Tara wächst in einer ländlichen Umgebung auf. Ihre drei
ältesten Brüder haben einige Jahre die Schule besucht, doch dann haben die
Eltern beschlossen, ihre Kinder selbst zu unterrichten. Es gibt keine
festgelegten Lehrstunden, oft lernen die Kinder ganz nebenher durch Erklären
von Alltäglichem und näherem Betrachten von Bekanntem und Unbekanntem. Taras
Vater Gene betreibt einen Schrotthandel und schon früh wird sie zur Mitarbeit
aufgefordert. Auch ihrer Mutter Faye ist sie behilflich im Haushalt und bei der
Herstellung verschiedener Kräuterheilmittel. Im Laufe der Jahre passieren
mehrere schwere Unfälle in die mindestens eins der Familienmitglieder
involviert ist. Doch ein Arztbesuch ist kostspielig und Gene setzt auf die
Vorsehung zur Heilung und Naturheilstoffe. Der Vater steigert sich in einige
religiöse Ansichten hinein und dringt auf deren Einhaltung, notfalls auch mit
Gewalt. Faye stellt sein Verhalten nicht in Frage. Erst viel später erfährt
sie, dass Gene eine psychische Erkrankung hat.
Tara Westover setzt sich in ihrer Biografie kritisch mit
ihrer Vergangenheit auseinander. Sie beschönigt nichts. Als Kind blieb ihr viel
Raum, ihre Umwelt auf eigene Faust zu entdecken. Bis auf Anstandsregeln, die
hauptsächlich ihre Kleidung betrafen, und religiösen Wertvorstellungen waren
ihr kaum Grenzen gesetzt. Doch sie hat auch gelernt, dass jedes
Familienmitglied so früh wie möglich dabei helfen muss, die Existenz zu
sichern. Aus ihrer Sicht als erwachsene Frau, versucht sie die Handlungen ihrer
Eltern zu verstehen, denn allein mit einer fundamentalistischen
Glaubenseinstellung sind nicht alle Entscheidungen von ihnen zu begreifen.
::::::
AUFGABEN -
[1] Nenne alle Personen, die im Textauszug mit ihrem Vornamen genannt werden.
[2] Warum versucht Tara laut Textauszug als erwachsene Frau, die Handlungen ihrer Eltern zu verstehen?
[3] Gib den Abschnitt des Textauszugs wörtlich wieder, beginnend bei „Tara Westover setzt“ und endend bei „ihnen zu begreifen.“.
Die Einträge werden für die Bearbeitung nicht benötigt.

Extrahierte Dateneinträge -
::::::
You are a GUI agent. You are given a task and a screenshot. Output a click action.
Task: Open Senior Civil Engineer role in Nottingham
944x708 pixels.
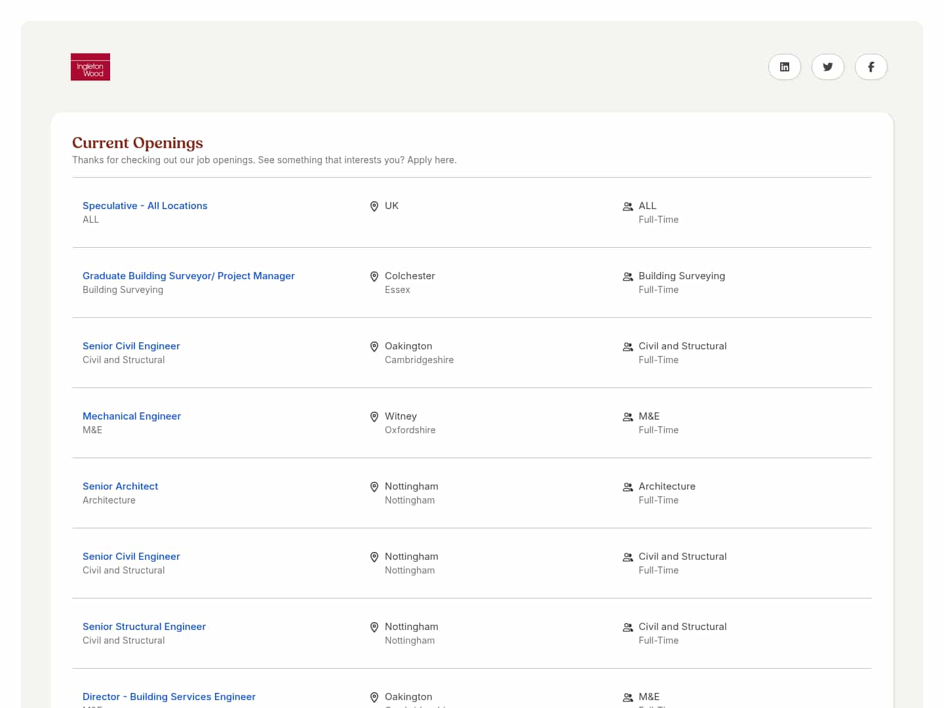131,557
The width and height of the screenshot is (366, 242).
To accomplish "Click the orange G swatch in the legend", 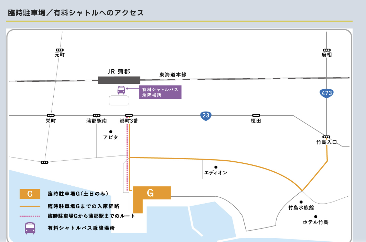I will tap(30, 194).
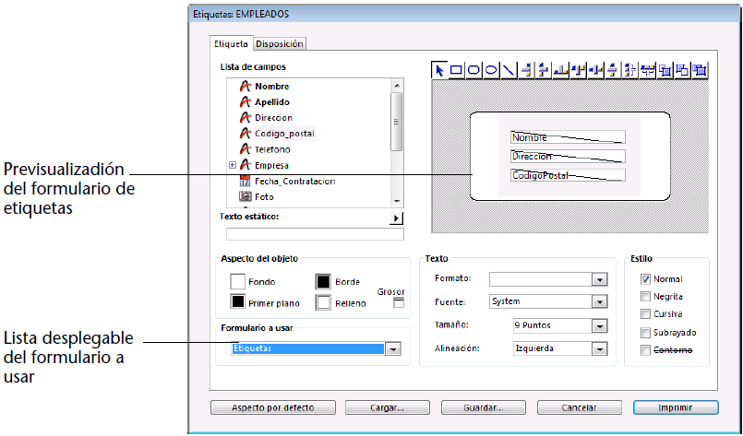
::::::
LÖSUNGEN -
[1] Tara, Gene, Faye

[2] Allein mit einer fundamentalistischen Glaubenseinstellung lassen sich nicht alle Entscheidungen ihrer Eltern begreifen.

[3]
Tara Westover setzt sich in ihrer Biografie kritisch mit
ihrer Vergangenheit auseinander. Sie beschönigt nichts. Als Kind blieb ihr viel
Raum, ihre Umwelt auf eigene Faust zu entdecken. Bis auf Anstandsregeln, die
hauptsächlich ihre Kleidung betrafen, und religiösen Wertvorstellungen waren
ihr kaum Grenzen gesetzt. Doch sie hat auch gelernt, dass jedes
Familienmitglied so früh wie möglich dabei helfen muss, die Existenz zu
sichern. Aus ihrer Sicht als erwachsene Frau, versucht sie die Handlungen ihrer
Eltern zu verstehen, denn allein mit einer fundamentalistischen
Glaubenseinstellung sind nicht alle Entscheidungen von ihnen zu begreifen.